> [ОТРЫВОК]
# # #
Но если годовая инфляция в России, скажем, уже к осени 2017 года достигнет столь желанных пока 4% (в 2016-м, по предварительной оценке Росстата, она составила 5,4%), что реально изменится? Население что, начнет гораздо больше тратить? Или вновь будет готово набирать кредиты?

Игорь Николаев:

- 4% - это хорошая основа для того, чтобы не население больше тратило, а чтобы предприятия активизировали свою инвестиционную деятельность. Что касается населения - не факт. В кризис население, как показали и опыт 2008-2009 годов, и нынешняя ситуация, переходит к сберегательной модели поведения. То есть, даже несмотря на снижение инфляции, оно меньше тратит. Поэтому низкая инфляция отнюдь еще не гарантия того, что население станет тратить больше. А вот кредиты оно может новые брать! Как ни парадоксально, но практика показывает, что, как только население подумает, что, мол, ну все, кризис заканчивается, оно начинает брать кредиты. То есть и траты населения, и его готовность брать кредиты зависят, безусловно, от того, как оно оценивает, кризис закончился или нет?..

Социологи еще в прошлый кризис отметили, что для россиян первым индикатором, кризис есть или кризиса нет, является то, что происходит с рублем. Не то, что, скажем, увольняют с работы, сокращают или замораживают зарплаты, нет…

Сергей Алексашенко:

- В экономике вообще редко что меняется мгновенно и сразу. То есть говорить, что, мол, окажись инфляция 4%-ой, и тут же страна станет счастливой, с ней что-то случится такое, чего раньше не было, нельзя. Но начинать надо с того, что при инфляции выше 5% в год достоверность статистических показателей резко падает. То есть у нас в принципе при инфляции 6-10-12% точность оценок Росстата достаточно низка. Во-вторых, низкая инфляция способствует бизнесу в части прогнозирования его деятельности. Ведь когда вы составляете бизнес-план при инфляции в 10%, у вас любые планы “расходятся” уже на третий год. А самое главное - снижение инфляции должно привести к снижению кредитных ставок в экономике. Если и Центральный банк при этом будет снижать свою ставку, чего он сегодня не делает. Соответственно, чем дешевле будут кредиты, тем охотнее их станут брать и предприятия, и население. И в принципе, я не исключаю, например, что при инфляции в 4% и при ставке по ипотеке, скажем, в 5-6% спрос на ипотечные кредиты в России может резко возрасти, а это, в свою очередь, потянет за собой бурный рост жилищного строительства. Поэтому низкая инфляция способствует экономическому росту.
# # #
> [СОБРАННЫЕ ДАННЫЕ]
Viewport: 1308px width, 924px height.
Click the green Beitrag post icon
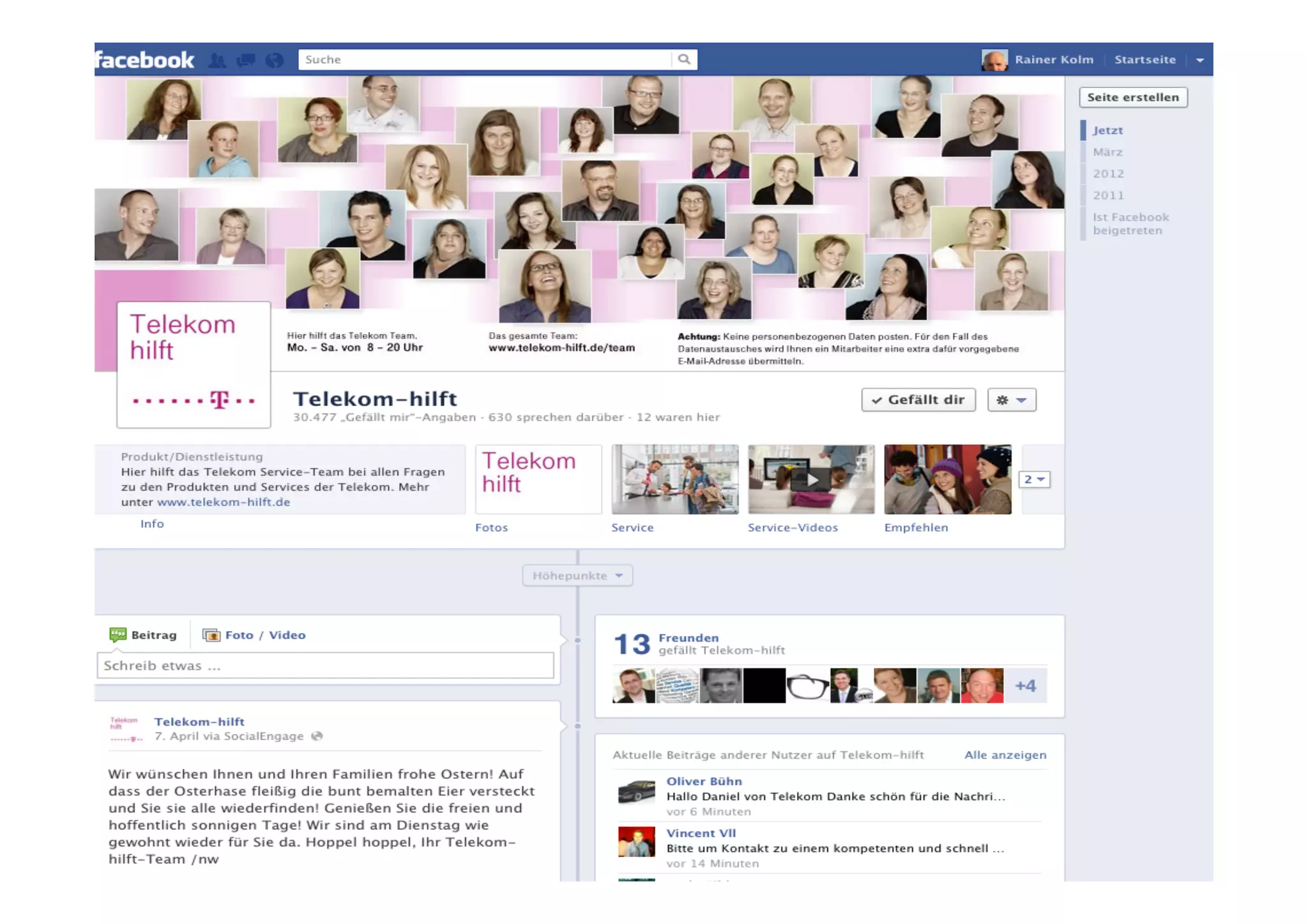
# # #
> [ОПИСАНИЕ ЗАДАНИЯ] Воспроизведите дословно часть отрывка об инфляции, начиная со слов «- 4% - это хорошая» и далее вплоть до слов «закончился или нет?..». Этот материал взят из другого источника.

> [ОТВЕТ К ЗАДАНИЮ]
- 4% - это хорошая основа для того, чтобы не население больше тратило, а чтобы предприятия активизировали свою инвестиционную деятельность. Что касается населения - не факт. В кризис население, как показали и опыт 2008-2009 годов, и нынешняя ситуация, переходит к сберегательной модели поведения. То есть, даже несмотря на снижение инфляции, оно меньше тратит. Поэтому низкая инфляция отнюдь еще не гарантия того, что население станет тратить больше. А вот кредиты оно может новые брать! Как ни парадоксально, но практика показывает, что, как только население подумает, что, мол, ну все, кризис заканчивается, оно начинает брать кредиты. То есть и траты населения, и его готовность брать кредиты зависят, безусловно, от того, как оно оценивает, кризис закончился или нет?..